Модели GPT – модели, на которые опирается алгоритм при выборе и принятии решения. PT-4 и GPT-3.5 оба являются языковыми моделями от OpenAI, но они имеют ряд отличий: Размер модели: GPT-4 более мощная и способна генерировать более точные и разнообразные ответы, работает со сложными языковыми конструкциями и контекстами. GPT-4 обладает более широким и актуальным знанием, что приводит к повышению качества и точности ответов. GPT-4 была разработана с использованием техники нулевого снимка (Zero Shot Learning), которая позволяет модели выполнять задачи, на которых она не была специально обучена. GPT-4 позволяет модели генерировать более точные и релевантные ответы на широкий спектр вопросов. GPT-4 по сравнению с GPT-3.5 может быстрее и эффективнее генерировать ответы на различные запросы.

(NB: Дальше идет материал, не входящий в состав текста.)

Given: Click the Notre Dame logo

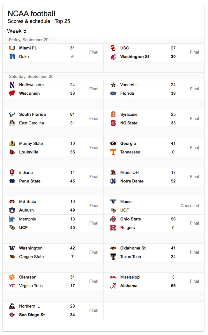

Искусственный интеллект (ИИ; англ. artificial intelligence, AI) — свойство искусственных интеллектуальных систем выполнять творческие функции, которые традиционно считаются прерогативой человека.
Чат-боты для образовательных центров и университетов позволят в будущем изменить функционал педагогов. Научные работники будут обучать модели и алгоритмы, не студентов. И это то, к чему надо готовиться. Инструменты, которые потребуются для обучения моделей: адаптированные научные статьи, голосовые и видео примеры, ассоциированные с тематикой. Всё это позволит получать качественно новые модели и использовать их в обучении. Также, новый вид учёных будет исследовать вопросы построения моделей, идентифицирующих искусственные данные и распознающие источник этих данных – путь их создания.
А какие инструменты ещё могут понадобиться учёным будущего? Как думаете вы?